If your little one is unwell or she’s generally unsettled, and you’ve tried everything, then you might want to slip off those booties and give her a foot massage. Many parents swear by foot reflexology to help calm newborns so if you haven’t tried it, here’s everything you need to know.
What is reflexology?
Reflexology is a type of massage where pressure points in the feet and hands are worked on to help ease pain or promote wellness in other areas of the body such as various organs, muscles and bones. An ancient form of natural healing therapy, reflexology has been practised for centuries in countries such as China and Egypt and is still a popular technique used by many today.
How it helps babies
Massaging a baby when she’s upset comes naturally for mother, and for a good reason – it really helps. With their sensitive skin, soft bones and developing bodies, babies are particularly responsive to reflexology. By applying gentle pressure to congested areas of the feet you can help release blockages and restore energy flow to your baby’s whole body to help with everything from tummy pains and teething, to constipation, colds and flu.
Reflexology is also very beneficial for babies who have had traumatic births, where instruments such as forceps were used. Unfortunately, it will not cure any major conditions that your baby might have. However, it WILL help soothe them. And the best part? It’s totally free, safe, convenient and a great bonding exercise that both you and your baby will love.
The mother-baby connection
According to Lyn Fava, Principal of The Australian School of Reflexology and Relaxation, the main thing with infant reflexology is about connecting with the mother as well as the baby, because the baby reflects the mother’s emotions.
“Whenever I work on a baby I always work on the mother as well. Often the mother will have tender spots in the same areas that her baby is experiencing issues and if she is anxious the baby will be too,” says Lyn. “Reflexology is like an emotional release for the baby, simply hold them in your arms and then do tiny gentle physical movements over the foot to help calm them, relax and let go.”
Read more about baby massage:
- 9 benefits of baby massage – for mums as well as bubs!
- Will taking your bub to a “baby day spa” help them (and you!) get more sleep?
- Master your baby’s bath and bed routine with these 6 smart steps
How and where you do it
Obviously, you can see a professional to give your bub (and yourself!) some reflexology therapy. However, you can also do it yourself at home. Lyn says you can start pretty much as soon after birth as long your baby settled. Because it’s hard to pinpoint all the different pressure points when she’s so little, just a general light massage over the whole foot area will work initially.
Then, as she grows, you try and be more specific in where you massage.

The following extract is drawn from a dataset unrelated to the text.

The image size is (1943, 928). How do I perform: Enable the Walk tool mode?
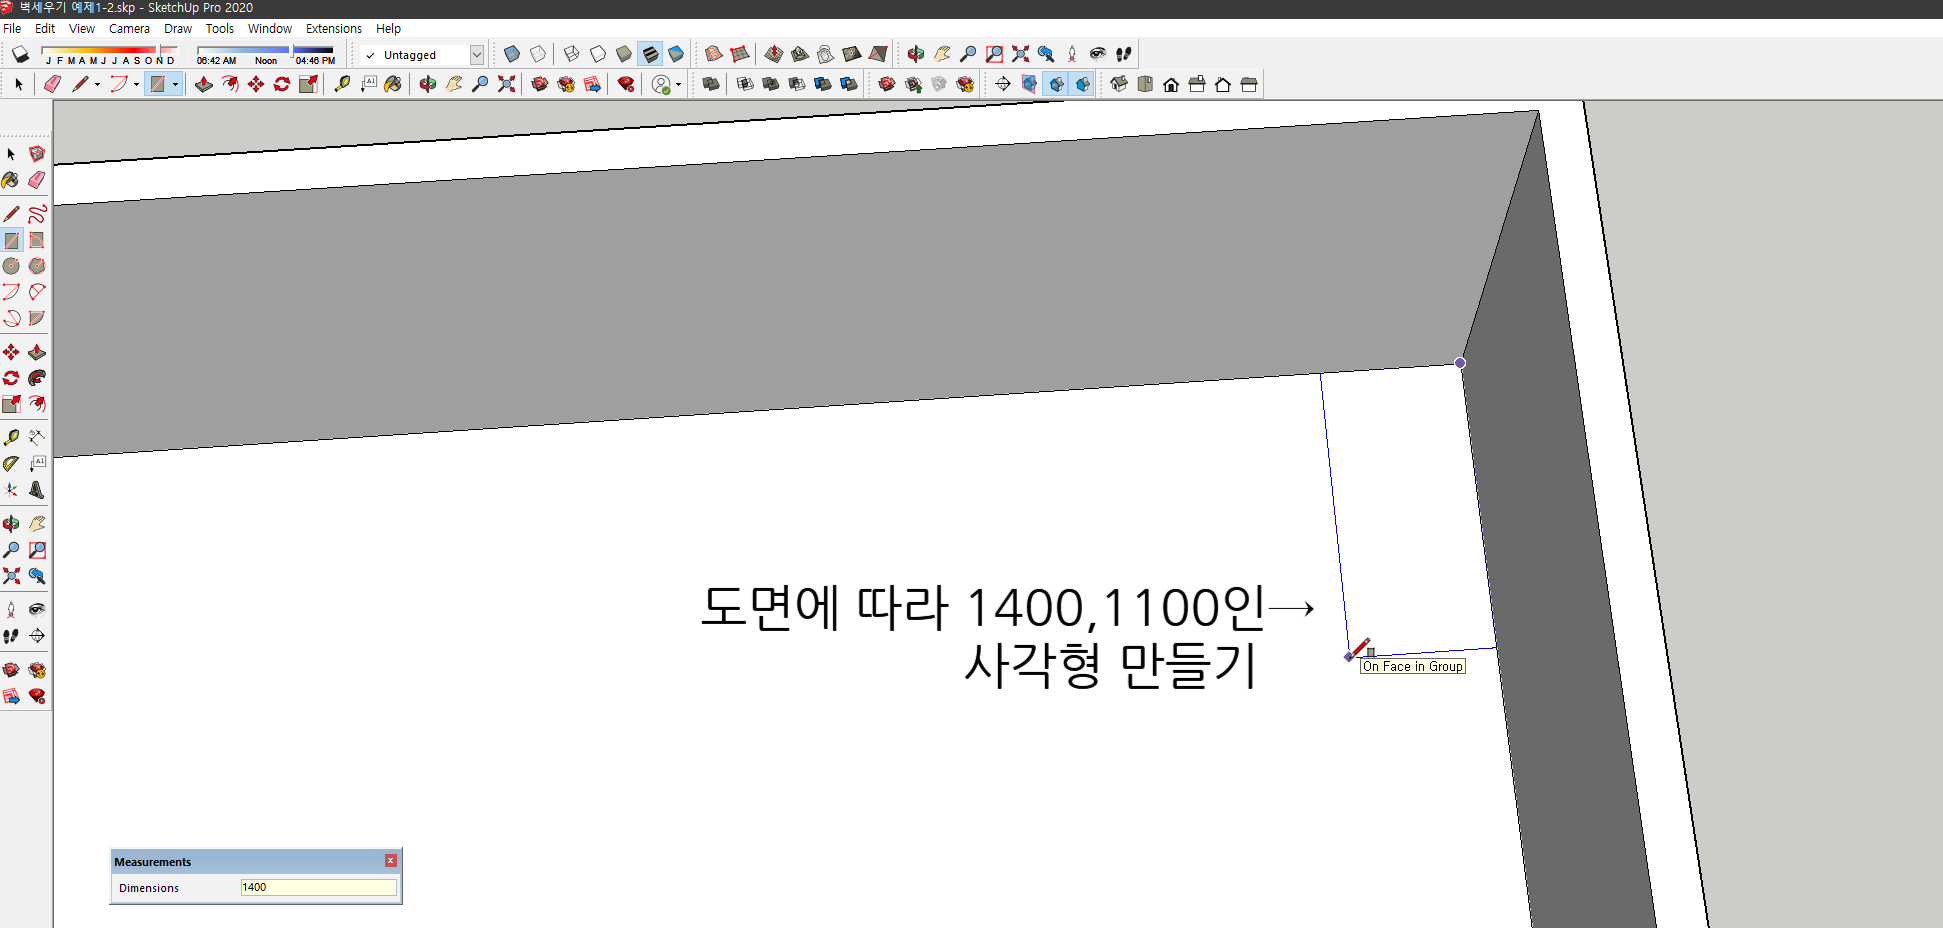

Here’s a rough guide of where to apply pressure to aid a particular part of her body:
- Tips of the toes – Great for helping with teething pain, earaches or headaches as it helps generate more blood flow to the skull.
- Toe undersides – Helps with sinus congestion and pain caused by viruses and colds.
- Pads – This is the cushion spot right under the toes, give this a massage in a circular motion to help ease chest pain, coughs and congestion.
- Centre of the foot – This links straight to your baby’s solar plexus (nerves connecting the lungs and stomach) so can help with tummy pain and tightness in the abdomen, plus anxiety.
- Between middle and pad – The spot between the centre of the foot and the pad is where you’ll help ease constipation, indigestion and heartburn.
- Between middle and heel – For gas and bloating pain caused by the lower intestine, massage the spot between the heel and middle of the foot.
- Heel – This can provide relief from pelvic pain and growth discomfort in the hips, and might also help with tummy upsets and constipation.
Image credit: The Hearty Soul
Tips and tricks
The key thing to remember says Lyn, is that you need to be very, very gentle.
“You also need to seek permission, energetically, from the baby to touch them and be sure to stop when they’ve had enough,” she says. “Reflexology is all about love, nurturing and care – that’s the mindset. It really can help babies straight away, and it also works as they get older too – particularly with things like anxiety.”
Here are some other simple tips to help you establish a good reflexology routine with your little one:
- Make sure they’re relaxed – A good time to do it is either when they’re feeding, asleep (such as in a baby carrier), during or right after a bath. This is when they’re most likely to be calm and not stressed.
- Start with a warm-up – You want to get the blood flow happening first so do a gentle all over massage of the feet with some soft strokes.
- Use an oil – There are lots of safe and natural baby massage oils on the market which can help you get a better flow and technique happening.
- Not too hard – Make sure you’re not applying pressure that’s too firm or they won’t enjoy it. Very light and gentle movements only. If your baby is sick, they will be more sensitive too so try being extra gentle.
- Don’t do it for too long – Around 5-10 minutes is a good guide for how long to make your bub’s reflexology session, but if they pull their foot away before then it probably means they’re not enjoying it so best to stop and try again another time.